■ **Screen grounding rows**

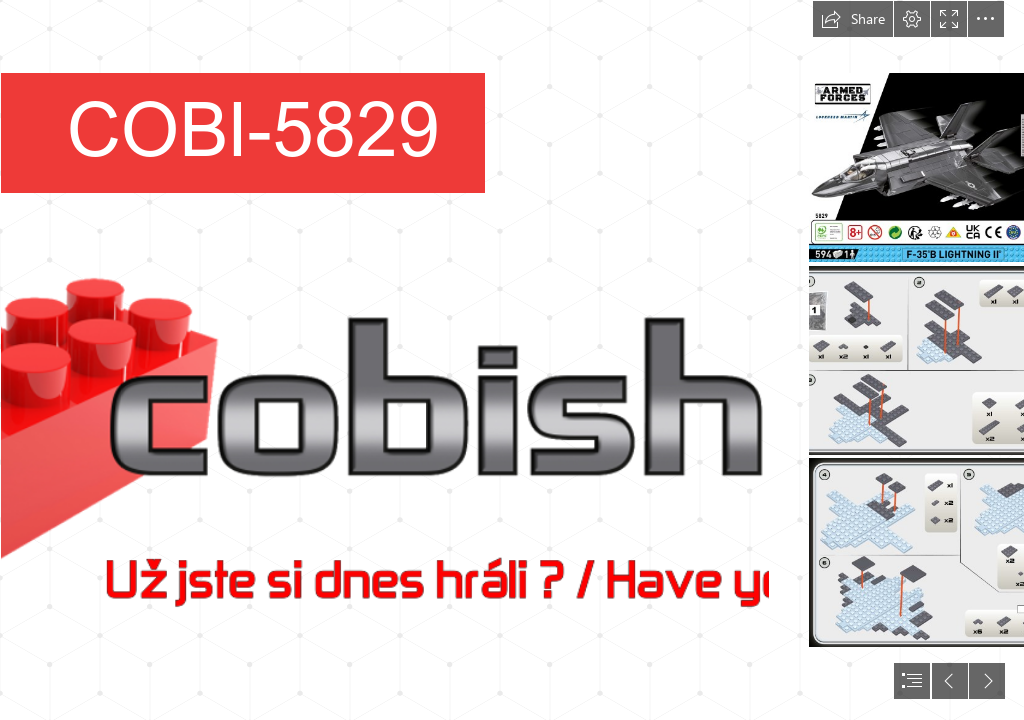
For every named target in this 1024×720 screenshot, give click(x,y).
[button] (853, 19)
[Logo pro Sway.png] (384, 360)
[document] (512, 360)
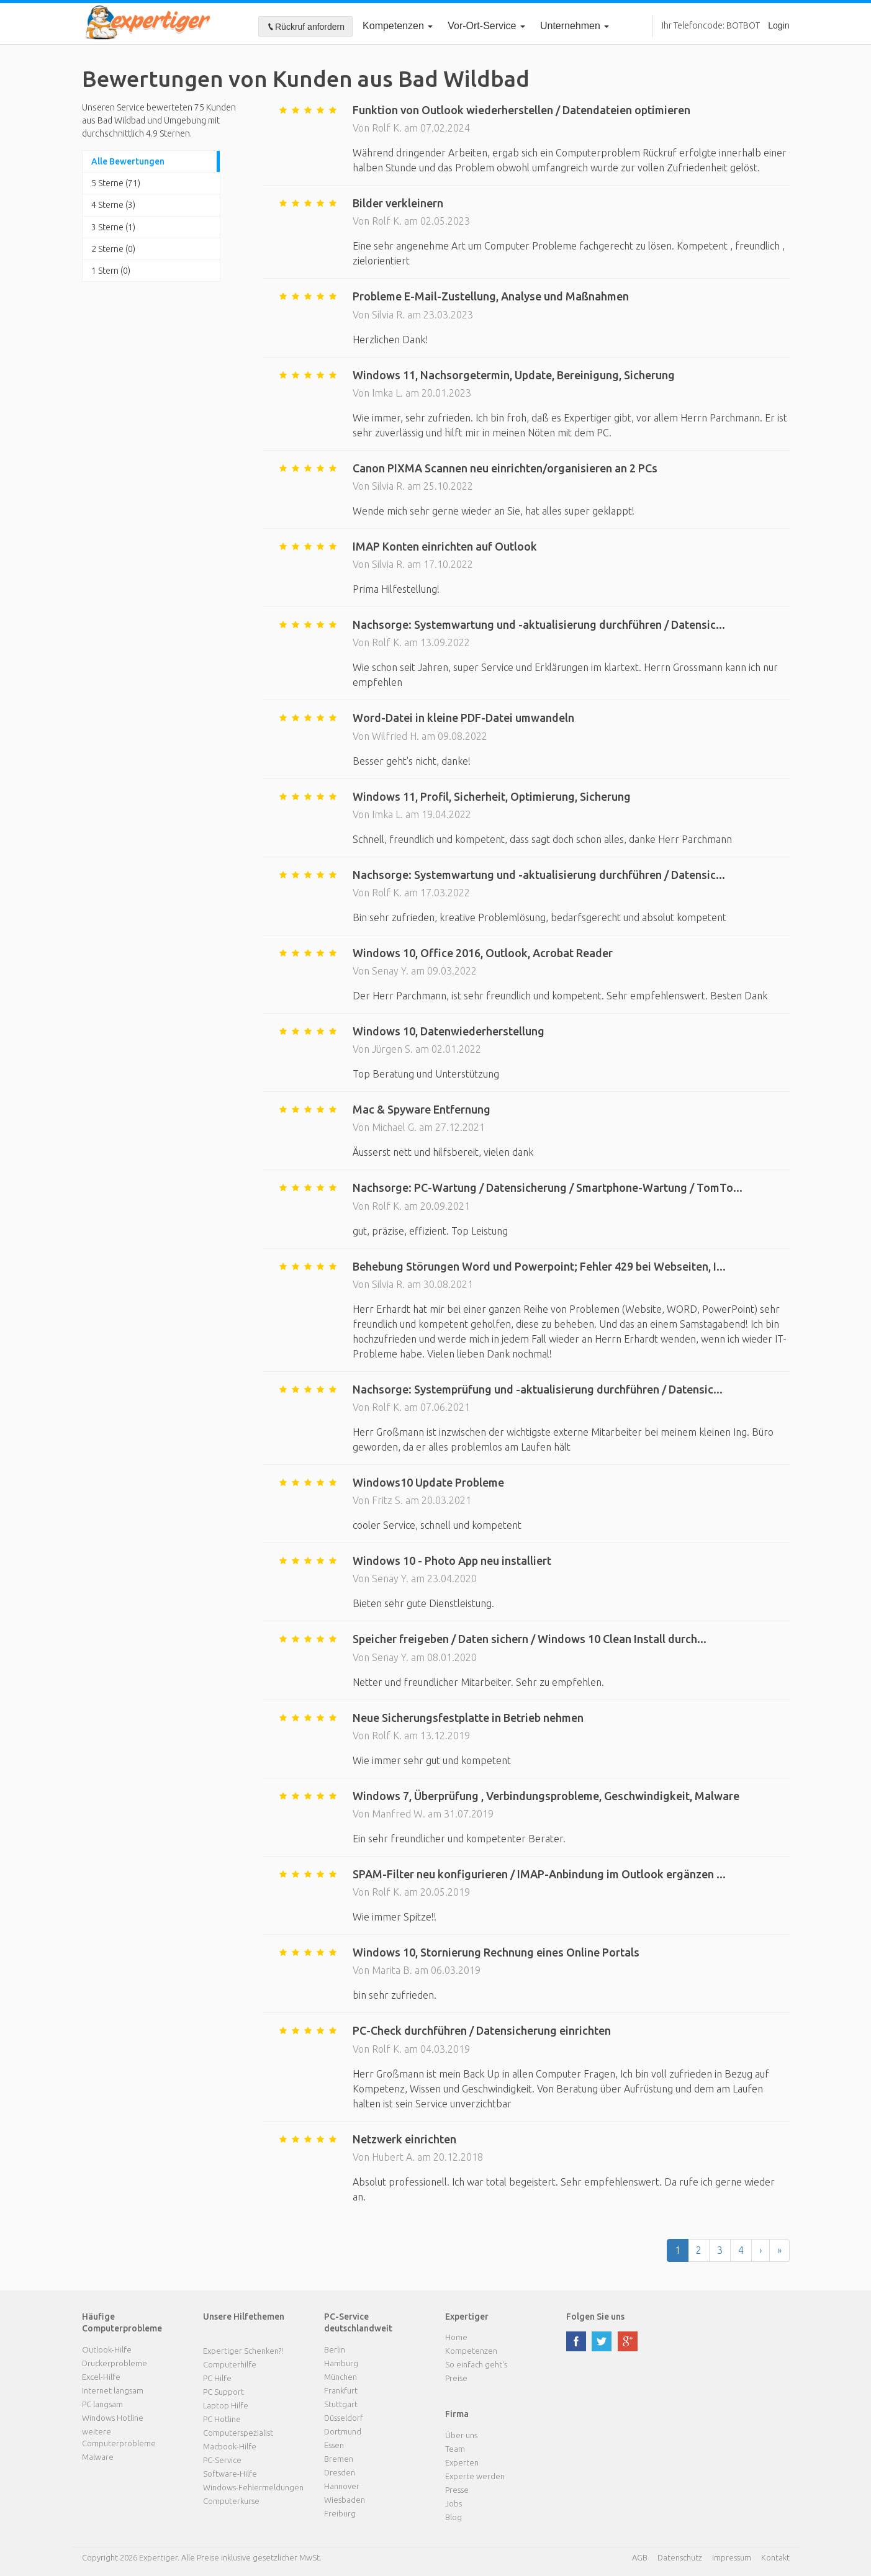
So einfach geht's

■ **TO BE DONE**
Render every nonblank line of the rows above as a JSON list of strings, one string per line, and exclude the pictures.

■ **THE SOLUTION**
[
  "For every named target in this 1024×720 screenshot, give click(x,y).",
  "[button] (853, 19)",
  "[Logo pro Sway.png] (384, 360)",
  "[document] (512, 360)",
  "So einfach geht's"
]